Makara adlı albümündeki şarkıları tek tek anlattı. Heyecanla. Sonra üç şarkıyı dinledim. Çok güldüm. Nasıl anlatabilirim size? Gözlerinizi kapatın, Ata Demirer'i sahnede hayal edin ve keyfini çıkarın. Sadece şarkı değil, şov yani... Şarkıları dinledikçe içip içip "Ah" çekebilirsiniz... Ama sözler? Komik, çok komik. O absürd sözleri o acılı ve acıklı müziğin içinde duyunca ne yapacağınızı şaşırıyorsunuz, gülmek mi lazım eğlenmek mi bilemiyorsunuz?
* Arabeskle dalga mı geçiyorsunuz? Mizahi açıdan bakıldığında arabeskin böyle göründüğünü düşünüyorum. Arabeskin mizahi bir tarafı olduğuna inanıyorum. Bu kadar göz göre göre acı çekmek için insan oturup şarkı yapıyorsa bu başlı başına bir mizah unsurudur. Çünkü hayat zaten acı verici bir şeydir ve bu mazoist bir şeydir.
* Acı çekmek için mi arabesk, yoksa acıların üstüne mi arabesk? Bunun tarifini yapabiliyor musunuz? Acıların üstüne yapıldığı dönemler var. Orhan Gencebay ve Müslüm Gürses'in ilk zamanları gibi. Fakat son 10-15 yıldır fantazi adı altında ticari arabesk yapılıyor. Bu planlama bana komik geliyor. İnsan çekeceği acıyı planlayıp satışa sunarsa komik geliyor bana. O zaman da mizah giriyor devreye. Bu albüm de olaya böyle mizahi bir bakıştır. Hani 'öf be, içelim güzelleşelim' durumu vardır ya... Bunlar da içip güzelleşen karakterler ama bence bu daha samimi. Çünkü burada müziğin üzerine mizah yazılmış, ciddi mizah yazılmış. Ve mizah güldürmek amaçlı olduğu için amacına ulaşıyor. Yani maksat amacı aşmıyor. Diğer tarafta başka bir şey var. Adam acı çektirmek için bir şarkı yapmış ama sonra bakıyorsun adam en kral mankenlerle takılıyor, jiplerle dolaşıyor. Söylediği ile yaptığı birbirini tutmuyor. Ben böyle yazdım, çünkü hayata böyle bakıyorum. Tuhaf bir şey yaptık yani.

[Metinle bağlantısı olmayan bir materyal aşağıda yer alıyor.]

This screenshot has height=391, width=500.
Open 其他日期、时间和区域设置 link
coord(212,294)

* "Kontör at sevgilim" şarkısında neyi hicvediyorsunuz? Teknolojiyle birlikte alışkanlıklar da değişti. Eskiden 'beni bir arar mısın?' diyerek bir acı çekilirdi. 80'lerde, 90'larda... Sevgilini arardın, annesi çıkardı konuşamazdın. Şimdi cep telefonu arabeski çıktı. O da şu: Çocuğun kontörü bitiyor, sevgilisine ulaşamıyor, 'ya bir kontör atsa da bana, konuşsak' diyor. Bu arabesk bir durum. Mesela, şarkıda 'faturalı hatlarım oldu benim, zamanla hepsi kapandı' diyor. Öyle değil midir gerçekten? Borçtan dolayı kapanır telefon hattın. Teknoloji ne kadar gelişse de Türkiye'de arabesk kendini teknolojiye de uyduruyor. Böyle bir durum var yani. Bu herkesin hayatında var ve ben de bunu mizahi bir dille anlatmaya çalıştım. Arabeske mizah köşesinden baktığın zaman böyle görünüyor.

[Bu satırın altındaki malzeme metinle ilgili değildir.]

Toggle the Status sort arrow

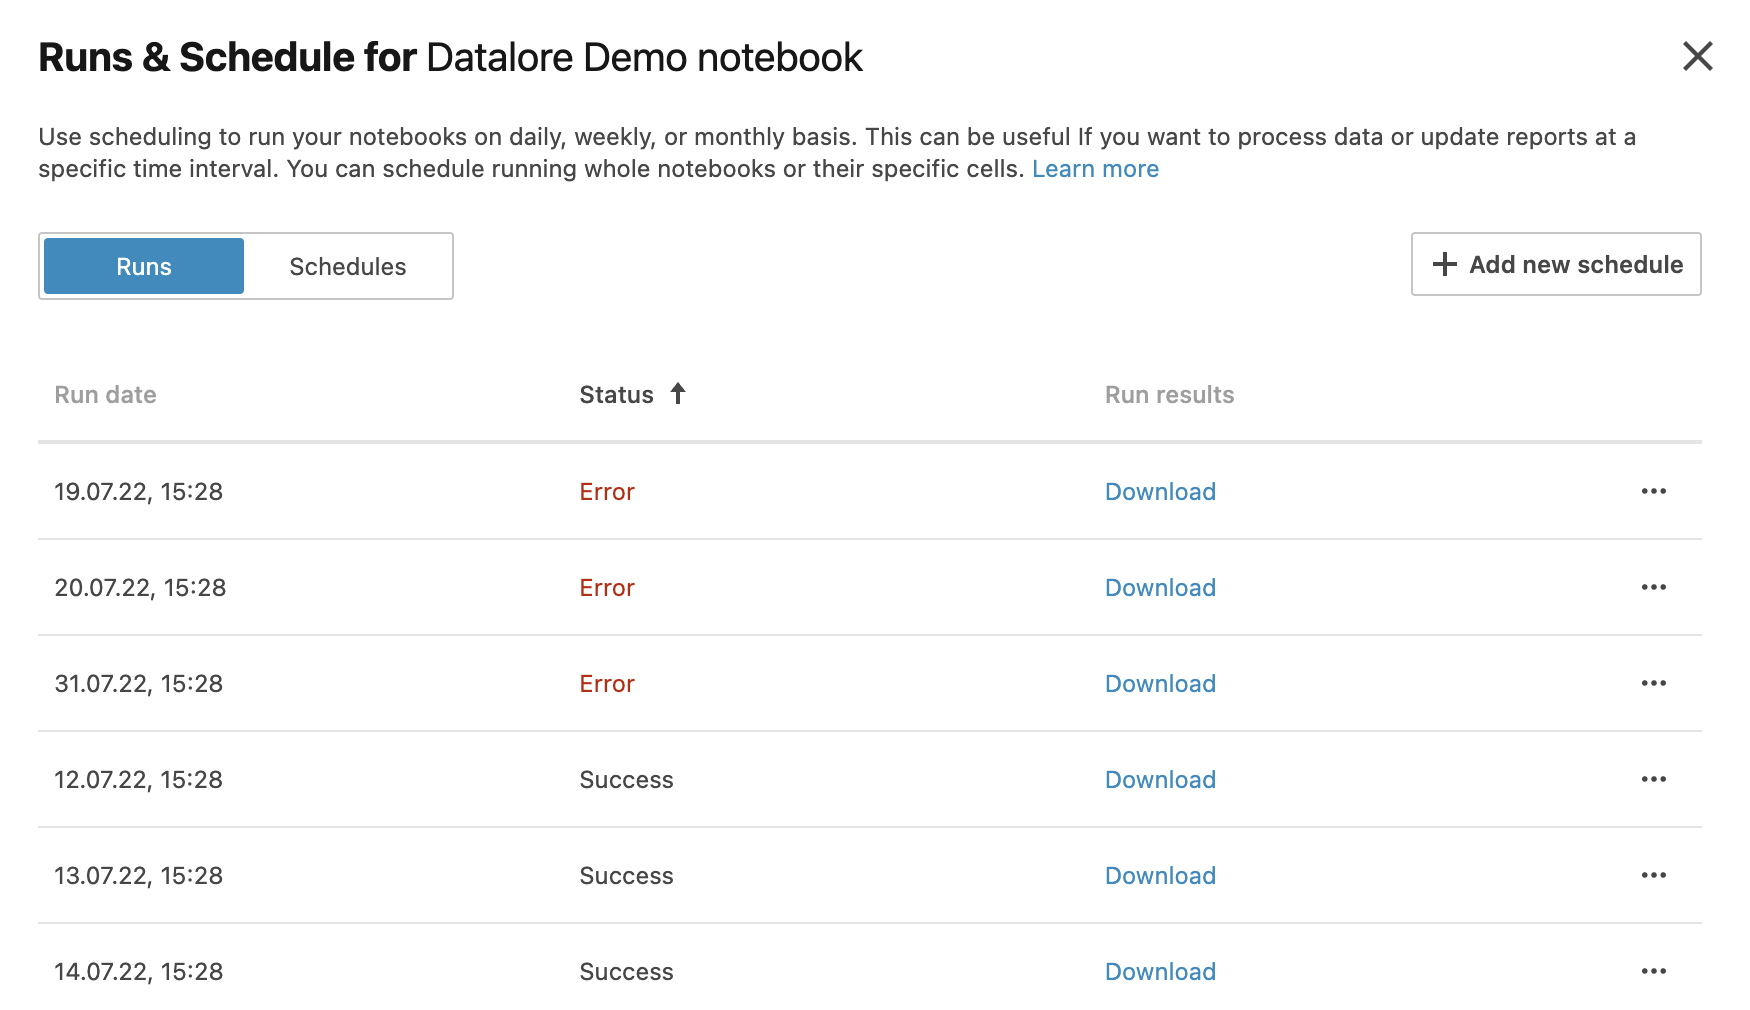tap(678, 394)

* Sizdeki arabesk yanlar nedir? Bu şarkılar dinleyince bendeki arabesk yanlar çok kolay anlaşılır. Ben kontrolü hiçbir zaman arabeske vermem ama durum arabesk... Komple durum arabesk... En büyük dumurlarımdan birini anlatayım size. Adam sokakta çöp topluyordu. Yanından geçiyordum. Şişeleri, kağıtları falan topluyor. Ririri ririri ririri diye bir ses ve adam cebinden cep telefonunu çıkardı. Ben bunu yaşadım. Yemin ederim yaşadım. Herkeste cep telefonu var, maddi olarak ne kadar düşük olursan ol, bir telefonun var yeni. Oysa bu bir uygarlık gösterisidir. Gelir düzeyinin yüksek olduğu toplumlarda cep telefonu kullanımı yaygındır. Ama bizde durum tam tersi. Adamın evde yiyecek ekmeği yok ama kontörlü hattı var. Bu başlı başına bir mizah unsurudur. Ben de bu şarkıyı onun için yaptım.

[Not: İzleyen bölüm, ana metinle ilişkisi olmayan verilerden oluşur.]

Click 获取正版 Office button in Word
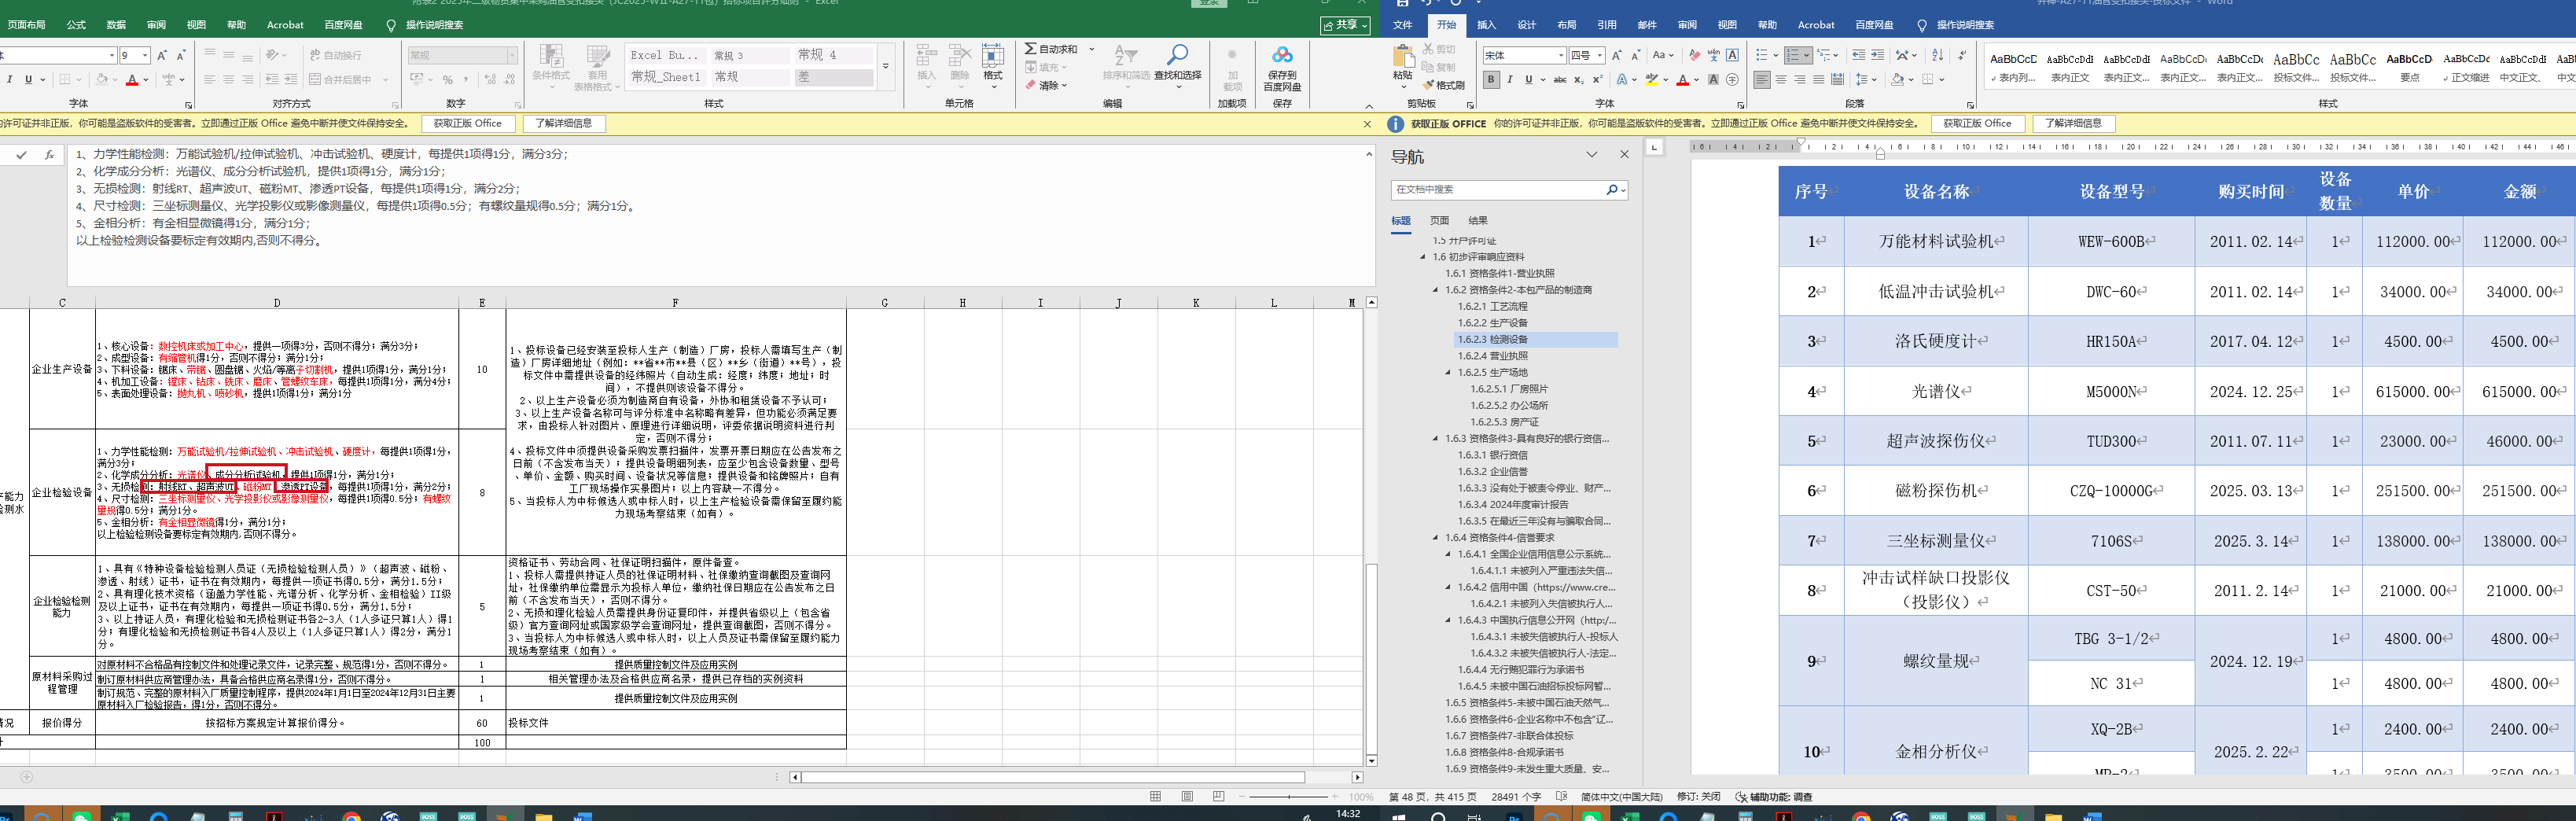Screen dimensions: 2576x821 pos(1976,124)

* Peki "Entelli Bamya"? Bu Avrupa Birliği şarkısı. Bir boyacı, bir entelektüelin evini boyuyor. Entelektüel de ona bamya pişiriyor. Boyacı bambayı çok beğeniyor, 'Bu insan bana böyle bir bamya pişiriyorsa, ben de bunu yiyip beğeniyorsam bütün insanlar kardeştir. Niçin Avrupa Birliği'ne girmiyoruz?' diyor. 'Söz versene Sayın Kırca, sen de söyle Birand amca, Muhtar amca, entelli bamya...' diye devam ediyor...
* Çok eğleniyor musunuz yaptığınız işle... Ben bu albümü yaparken çok eğlendim. Deneysel bir albüm bu... Çok ciddi bir iş.. Ama sözler arabesk. Çoğunun bestesini ben yaptım. Bu light arabesk.... Aslında bu bir sushi'dir yani.